No Prosecution for Surrogate Mothers, Parents, Police Say

Authorities will not prosecute Cambodian surrogate mothers or the parents of the children they are carrying, a police official said on Tuesday as an Australian nurse and two associates involved in the industry were sent to jail to await trial.

Tammy Davis-Charles, 49, founder of surrogacy agency Fertility Solutions PGD, and two Cambodians—Phen Rithy, 28, an official with the Commerce Ministry, and nurse Samrithchan Chariya, 35—were arrested on Friday after being accused of illegal activity for matching surrogate mothers with potential parents.

Tammy Davis-Charles is assisted into a police car on Monday by anti-human trafficking officials and staff from the Royal Phnom Penh Hospital. (Sonia Kohlbacher/The Cambodia Daily)
Tammy Davis-Charles is assisted into a police car on Monday by anti-human trafficking officials and staff from the Royal Phnom Penh Hospital. (Sonia Kohlbacher/The Cambodia Daily)

On Monday, Phnom Penh Municipal Court officials provisionally charged all three with fraudulently requesting documents and acting as an intermediary between an adoptive parent and a pregnant woman.

They returned to the court on Tuesday morning, where Investigating Judge Ros Piseth ordered them to be sent to Prey Sar prison to await trial, said court spokesman Y Rin.

The case against Ms. Davis-Charles is the first of its kind since Health Minister Mam Bunheng announced a ban on surrogate pregnancies last month while the government drafts a law regulating the practice.

Keo Thea, chief of the anti-human trafficking bureau, said authorities would continue to prosecute surrogacy providers, but declined to say if it was pursuing other investigations.

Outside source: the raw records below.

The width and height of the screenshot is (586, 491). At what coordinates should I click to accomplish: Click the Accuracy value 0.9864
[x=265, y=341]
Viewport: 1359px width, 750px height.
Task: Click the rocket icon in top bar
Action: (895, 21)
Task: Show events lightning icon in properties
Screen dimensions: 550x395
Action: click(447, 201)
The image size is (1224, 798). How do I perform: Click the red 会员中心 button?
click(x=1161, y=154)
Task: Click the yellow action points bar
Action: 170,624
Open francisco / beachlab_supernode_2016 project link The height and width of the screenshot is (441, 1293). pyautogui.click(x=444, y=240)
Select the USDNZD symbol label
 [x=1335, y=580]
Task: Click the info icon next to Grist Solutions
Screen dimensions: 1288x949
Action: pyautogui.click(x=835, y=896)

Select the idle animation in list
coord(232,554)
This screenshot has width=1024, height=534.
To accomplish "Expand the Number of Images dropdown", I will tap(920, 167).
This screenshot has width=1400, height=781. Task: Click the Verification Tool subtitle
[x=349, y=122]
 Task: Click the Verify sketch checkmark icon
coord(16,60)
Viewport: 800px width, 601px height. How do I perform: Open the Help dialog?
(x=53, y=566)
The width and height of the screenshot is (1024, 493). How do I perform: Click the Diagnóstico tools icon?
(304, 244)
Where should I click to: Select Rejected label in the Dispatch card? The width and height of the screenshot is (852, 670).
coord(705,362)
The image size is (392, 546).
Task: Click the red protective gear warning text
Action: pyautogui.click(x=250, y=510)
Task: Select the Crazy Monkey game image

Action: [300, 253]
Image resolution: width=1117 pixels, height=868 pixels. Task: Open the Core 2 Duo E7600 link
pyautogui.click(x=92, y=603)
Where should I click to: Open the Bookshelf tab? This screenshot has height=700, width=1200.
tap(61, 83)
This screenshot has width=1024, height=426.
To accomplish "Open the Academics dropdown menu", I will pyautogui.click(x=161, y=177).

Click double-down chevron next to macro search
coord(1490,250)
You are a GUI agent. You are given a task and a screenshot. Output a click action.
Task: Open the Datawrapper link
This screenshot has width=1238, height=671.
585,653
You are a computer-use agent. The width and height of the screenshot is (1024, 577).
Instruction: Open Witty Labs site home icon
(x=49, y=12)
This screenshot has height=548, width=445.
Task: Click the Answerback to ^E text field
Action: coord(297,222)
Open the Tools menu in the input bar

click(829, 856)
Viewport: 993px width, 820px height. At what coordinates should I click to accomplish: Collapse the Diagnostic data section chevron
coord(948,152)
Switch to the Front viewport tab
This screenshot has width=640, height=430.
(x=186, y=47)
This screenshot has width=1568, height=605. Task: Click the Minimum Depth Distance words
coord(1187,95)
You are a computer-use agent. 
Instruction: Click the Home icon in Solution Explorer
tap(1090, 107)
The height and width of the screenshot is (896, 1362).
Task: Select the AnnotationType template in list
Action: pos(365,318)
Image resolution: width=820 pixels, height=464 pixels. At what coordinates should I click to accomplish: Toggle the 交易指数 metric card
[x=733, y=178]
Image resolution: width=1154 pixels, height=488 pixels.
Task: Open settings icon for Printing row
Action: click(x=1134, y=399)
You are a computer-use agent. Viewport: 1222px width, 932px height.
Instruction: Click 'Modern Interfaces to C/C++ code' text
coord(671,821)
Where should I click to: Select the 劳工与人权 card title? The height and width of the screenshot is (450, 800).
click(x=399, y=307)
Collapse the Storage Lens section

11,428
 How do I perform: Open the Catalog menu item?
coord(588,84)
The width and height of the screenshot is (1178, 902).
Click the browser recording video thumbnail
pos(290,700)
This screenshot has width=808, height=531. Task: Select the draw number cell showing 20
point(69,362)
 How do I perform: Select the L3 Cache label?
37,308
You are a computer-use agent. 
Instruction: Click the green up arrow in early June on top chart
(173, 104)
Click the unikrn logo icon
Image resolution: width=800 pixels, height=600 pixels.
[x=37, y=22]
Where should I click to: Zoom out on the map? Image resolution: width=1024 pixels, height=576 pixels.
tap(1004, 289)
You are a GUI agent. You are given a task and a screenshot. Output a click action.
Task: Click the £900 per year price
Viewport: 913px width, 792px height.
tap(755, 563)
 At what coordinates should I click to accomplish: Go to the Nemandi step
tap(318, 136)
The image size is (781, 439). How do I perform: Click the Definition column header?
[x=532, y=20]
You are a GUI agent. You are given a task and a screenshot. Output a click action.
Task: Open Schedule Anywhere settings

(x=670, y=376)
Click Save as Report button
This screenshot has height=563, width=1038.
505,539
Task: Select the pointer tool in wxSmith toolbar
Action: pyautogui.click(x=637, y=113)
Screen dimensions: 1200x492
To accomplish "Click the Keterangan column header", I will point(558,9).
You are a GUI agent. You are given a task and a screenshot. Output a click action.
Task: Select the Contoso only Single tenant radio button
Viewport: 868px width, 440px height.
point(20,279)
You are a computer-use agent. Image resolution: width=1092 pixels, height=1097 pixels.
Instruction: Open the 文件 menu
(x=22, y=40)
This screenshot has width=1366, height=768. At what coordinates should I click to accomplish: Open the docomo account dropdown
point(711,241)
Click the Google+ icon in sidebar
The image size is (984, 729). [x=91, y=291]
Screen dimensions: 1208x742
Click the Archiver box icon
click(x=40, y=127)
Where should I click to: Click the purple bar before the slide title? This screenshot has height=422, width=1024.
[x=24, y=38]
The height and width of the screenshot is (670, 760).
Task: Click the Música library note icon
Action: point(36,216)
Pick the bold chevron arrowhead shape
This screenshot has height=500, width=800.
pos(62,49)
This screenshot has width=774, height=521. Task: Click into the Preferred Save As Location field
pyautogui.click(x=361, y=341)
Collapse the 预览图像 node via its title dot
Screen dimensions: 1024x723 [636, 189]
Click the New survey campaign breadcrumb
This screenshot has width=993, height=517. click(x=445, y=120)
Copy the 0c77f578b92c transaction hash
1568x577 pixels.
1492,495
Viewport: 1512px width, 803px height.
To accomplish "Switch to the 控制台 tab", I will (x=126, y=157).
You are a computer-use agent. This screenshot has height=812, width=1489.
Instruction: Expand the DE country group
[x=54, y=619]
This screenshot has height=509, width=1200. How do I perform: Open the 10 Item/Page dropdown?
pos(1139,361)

Mr. Thea said his unit had identified 18 Cambodian women contracted by Ms. Davis-Charles’ company who are currently pregnant with children, mostly for Australian couples. He said another five surrogate mothers hired by the company have already given birth to six children after receiving payments of between $10,000 and $12,000.

The women and intended parents would be offered assistance and need not fear the law, Mr. Thea said. “The surrogate mothers are victims and those who want children are also not guilty,” he said.

Government officials, the Australian Embassy and pregnant surrogate mothers were scheduled to meet on Thursday to discuss how to proceed.